Task to complete: Only an exact reprint of all the data is acceptable.

Exercise material:
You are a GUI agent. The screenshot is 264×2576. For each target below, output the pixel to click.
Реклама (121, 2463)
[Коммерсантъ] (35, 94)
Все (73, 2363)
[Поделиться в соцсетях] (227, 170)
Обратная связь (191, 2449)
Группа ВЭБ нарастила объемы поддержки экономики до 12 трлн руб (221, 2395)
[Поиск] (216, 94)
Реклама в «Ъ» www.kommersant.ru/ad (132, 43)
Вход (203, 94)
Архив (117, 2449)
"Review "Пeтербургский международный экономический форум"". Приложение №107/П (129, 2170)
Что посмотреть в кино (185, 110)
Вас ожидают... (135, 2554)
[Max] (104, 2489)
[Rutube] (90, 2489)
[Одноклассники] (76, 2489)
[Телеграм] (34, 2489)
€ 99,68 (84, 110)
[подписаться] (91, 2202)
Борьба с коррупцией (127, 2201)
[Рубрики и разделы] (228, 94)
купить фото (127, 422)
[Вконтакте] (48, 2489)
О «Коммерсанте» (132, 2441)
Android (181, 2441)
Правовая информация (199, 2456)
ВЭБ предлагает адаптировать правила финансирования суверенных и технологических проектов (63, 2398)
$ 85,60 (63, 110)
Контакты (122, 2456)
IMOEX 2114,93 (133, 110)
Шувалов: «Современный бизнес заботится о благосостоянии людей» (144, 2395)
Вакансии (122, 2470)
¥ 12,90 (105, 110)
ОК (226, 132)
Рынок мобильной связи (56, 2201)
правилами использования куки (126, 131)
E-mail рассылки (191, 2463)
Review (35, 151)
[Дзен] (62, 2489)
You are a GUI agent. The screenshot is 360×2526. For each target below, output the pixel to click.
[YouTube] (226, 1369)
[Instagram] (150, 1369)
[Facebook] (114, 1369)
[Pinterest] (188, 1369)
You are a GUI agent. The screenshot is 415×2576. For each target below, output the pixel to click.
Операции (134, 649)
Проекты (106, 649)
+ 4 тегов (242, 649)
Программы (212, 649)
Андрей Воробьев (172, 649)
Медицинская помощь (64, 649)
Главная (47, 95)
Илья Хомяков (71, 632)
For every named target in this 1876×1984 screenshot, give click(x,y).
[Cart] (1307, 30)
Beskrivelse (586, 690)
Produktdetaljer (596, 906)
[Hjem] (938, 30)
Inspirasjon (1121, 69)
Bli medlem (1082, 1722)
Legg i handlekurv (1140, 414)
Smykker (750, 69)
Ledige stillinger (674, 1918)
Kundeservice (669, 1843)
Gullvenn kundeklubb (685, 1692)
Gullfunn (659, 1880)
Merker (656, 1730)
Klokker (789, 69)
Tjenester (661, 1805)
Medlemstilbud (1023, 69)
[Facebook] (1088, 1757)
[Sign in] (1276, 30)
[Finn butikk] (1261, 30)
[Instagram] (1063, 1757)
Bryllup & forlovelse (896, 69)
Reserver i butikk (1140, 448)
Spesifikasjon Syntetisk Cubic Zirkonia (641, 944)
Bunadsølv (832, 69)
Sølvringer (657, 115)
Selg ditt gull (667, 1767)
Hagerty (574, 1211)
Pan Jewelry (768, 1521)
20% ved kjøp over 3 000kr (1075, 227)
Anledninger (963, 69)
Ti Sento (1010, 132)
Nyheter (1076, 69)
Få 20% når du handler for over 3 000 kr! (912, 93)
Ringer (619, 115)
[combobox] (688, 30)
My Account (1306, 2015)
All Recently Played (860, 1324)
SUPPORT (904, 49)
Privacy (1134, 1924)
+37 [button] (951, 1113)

Result for this exercise:
You are a GUI agent. The screenshot is 264×2576. For each target below, output the pixel to click.
Реклама (121, 2463)
[Коммерсантъ] (35, 94)
Все (73, 2363)
[Поделиться в соцсетях] (227, 170)
Обратная связь (191, 2449)
Группа ВЭБ нарастила объемы поддержки экономики до 12 трлн руб (221, 2395)
[Поиск] (216, 94)
Реклама в «Ъ» www.kommersant.ru/ad (132, 43)
Вход (203, 94)
Архив (117, 2449)
"Review "Пeтербургский международный экономический форум"". Приложение №107/П (129, 2170)
Что посмотреть в кино (185, 110)
Вас ожидают... (135, 2554)
[Max] (104, 2489)
[Rutube] (90, 2489)
[Одноклассники] (76, 2489)
[Телеграм] (34, 2489)
€ 99,68 (84, 110)
[подписаться] (91, 2202)
Борьба с коррупцией (127, 2201)
[Рубрики и разделы] (228, 94)
купить фото (127, 422)
[Вконтакте] (48, 2489)
О «Коммерсанте» (132, 2441)
Android (181, 2441)
Правовая информация (199, 2456)
ВЭБ предлагает адаптировать правила финансирования суверенных и технологических проектов (63, 2398)
$ 85,60 (63, 110)
Контакты (122, 2456)
IMOEX 2114,93 (133, 110)
Шувалов: «Современный бизнес заботится о благосостоянии людей» (144, 2395)
Вакансии (122, 2470)
¥ 12,90 (105, 110)
ОК (226, 132)
Рынок мобильной связи (56, 2201)
правилами использования куки (126, 131)
E-mail рассылки (191, 2463)
Review (35, 151)
[Дзен] (62, 2489)
You are a GUI agent. The screenshot is 360×2526. For each target below, output the pixel to click.
[YouTube] (226, 1369)
[Instagram] (150, 1369)
[Facebook] (114, 1369)
[Pinterest] (188, 1369)
You are a GUI agent. The screenshot is 415×2576. For each target below, output the pixel to click.
Операции (134, 649)
Проекты (106, 649)
+ 4 тегов (242, 649)
Программы (212, 649)
Андрей Воробьев (172, 649)
Медицинская помощь (64, 649)
Главная (47, 95)
Илья Хомяков (71, 632)
For every named target in this 1876×1984 screenshot, give click(x,y).
[Cart] (1307, 30)
Beskrivelse (586, 690)
Produktdetaljer (596, 906)
[Hjem] (938, 30)
Inspirasjon (1121, 69)
Bli medlem (1082, 1722)
Legg i handlekurv (1140, 414)
Smykker (750, 69)
Ledige stillinger (674, 1918)
Kundeservice (669, 1843)
Gullvenn kundeklubb (685, 1692)
Gullfunn (659, 1880)
Merker (656, 1730)
Klokker (789, 69)
Tjenester (661, 1805)
Medlemstilbud (1023, 69)
[Facebook] (1088, 1757)
[Sign in] (1276, 30)
[Finn butikk] (1261, 30)
[Instagram] (1063, 1757)
Bryllup & forlovelse (896, 69)
Reserver i butikk (1140, 448)
Spesifikasjon Syntetisk Cubic Zirkonia (641, 944)
Bunadsølv (832, 69)
Sølvringer (657, 115)
Selg ditt gull (667, 1767)
Hagerty (574, 1211)
Pan Jewelry (768, 1521)
20% ved kjøp over 3 000kr (1075, 227)
Anledninger (963, 69)
Ti Sento (1010, 132)
Nyheter (1076, 69)
Få 20% når du handler for over 3 000 kr! (912, 93)
Ringer (619, 115)
[combobox] (688, 30)
My Account (1306, 2015)
All Recently Played (860, 1324)
SUPPORT (904, 49)
Privacy (1134, 1924)
+37 [button] (951, 1113)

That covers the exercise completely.